Trophy hunting in the 19th and 20th centuries inflicted further damage to the already dwindling lion populations. Injured lions would retaliate by attacking people. In Africa, the Maasai tribe practiced ritualistic lion killings as a competition between men and as proof of maturity and warrior status, demonstrating their ability to track and defeat a lion. Only relatively recently has this tradition disappeared.
There have been numerous instances of lion attacks on humans. This often occurs when human activities force animals to leave their natural habitats and search for food, sometimes even preying on domesticated livestock. One of the most infamous cases of lion attacks on humans is the story of the Tsavo Man-Eaters, two lions that killed several dozen people during the construction of a railway in Kenya in 1898. This incident inspired the film "The Ghost and the Darkness."
Today, lions in Africa continue to attack humans. There have been hundreds of such incidents documented in the past 30 years, and it appears that many others go unrecorded. Some sources suggest that in Tanzania alone, lions kill up to 100 people each year. Deaths from lion claws and fangs have also been reported in South Africa. Attacks mostly occur in rural areas, especially in villages near reserves, like the Selous in southern Tanzania, where people hunt animals. Nighttime attacks, particularly on moonless nights, are more common.
This rivalry is age-old. Lions “believe” that humans have multiplied excessively and taken their territory, while humans believe that lions behave brazenly by stealing their goats and cows. In the United States, there is a wave of outrage among animal rights activists when there are news of a lion being shot by a hunter in Africa. Meanwhile, people in rural African regions are interested in completely eradicating lions for many kilometers around. Unfortunately, this leads to dire consequences for the "king of the beasts."
How many lions are still there?
To the surprise of some, the status of lions is classified as Vulnerable. They face threats from hostile humans, who kill them for various reasons, as well as habitat loss and changes in their environment. Their population is continually decreasing, with an estimated 23,000 to 39,000 individuals remaining today. It's hard to believe, but there are more rhinos on the planet than lions, and for every lion, there are 14 elephants.
But once, lions were the most widespread animals on the planet, excluding humans. They roamed across four continents. However, they have lost 94% of their habitat. Since the release of the iconic animated film "The Lion King," according to the Wildlife Conservation Network, their population has halved.
Where to find lions in Tanzania?
You can encounter lions in national parks such as Lake Manyara, Tarangire, and in even larger numbers in Serengeti, Ruaha, Nyerere, and, of course, in the Ngorongoro Conservation Area.
Buffaloes: who are they?
Buffaloes are a type of bovid, and there are over 10 different species of them.

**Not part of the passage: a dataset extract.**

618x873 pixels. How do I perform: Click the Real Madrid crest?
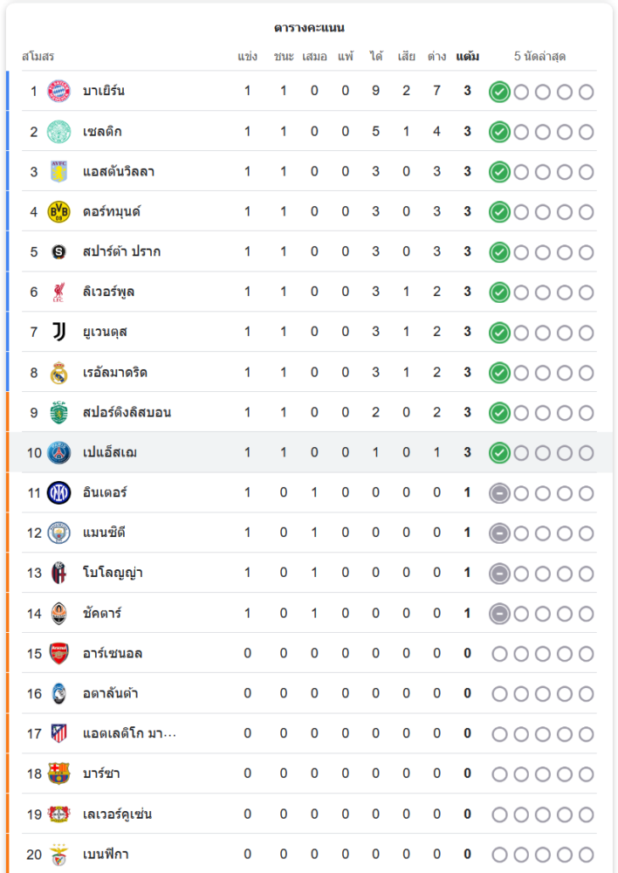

This group includes the so-called true buffalo and bison. In Africa, there is a single representative of the bovids which humans have never managed to domesticate. This explains why the African buffalo is part of the fearsome Big Five.
On the African plains, these animals gather in herds, often quite large, with up to 500 individuals. Occasionally, you can witness them forming super-herds, reaching several thousand in number. Such behavior helps them stay safe and protect their young from predator attacks.
In Africa, buffaloes don't have many natural enemies. Big cats prefer smaller prey, and even lions don't always dare to attack a buffalo - the risks are too high. If lions or hyena-like dogs target buffaloes, they usually go after stragglers from the herd. Nevertheless, buffaloes can defend themselves effectively, and their chances of fighting off attackers remain high. The weight difference between a lion and a buffalo plays a significant role - the latter is three times heavier than the "king of the jungle" Many cases have been recorded where buffaloes not only drove away attacking lions but also killed them.
Buffaloes, especially the males, have very powerful horns, which they can use to seriously wound a predator. Moreover, these animals occasionally engage in territorial conflicts with hippos, crocodiles, white rhinos, and even elephants. In most cases, buffaloes end up losing, either severely injured or killed. Nevertheless, the fact that they demonstrate aggression towards such formidable adversaries speaks volumes about their character.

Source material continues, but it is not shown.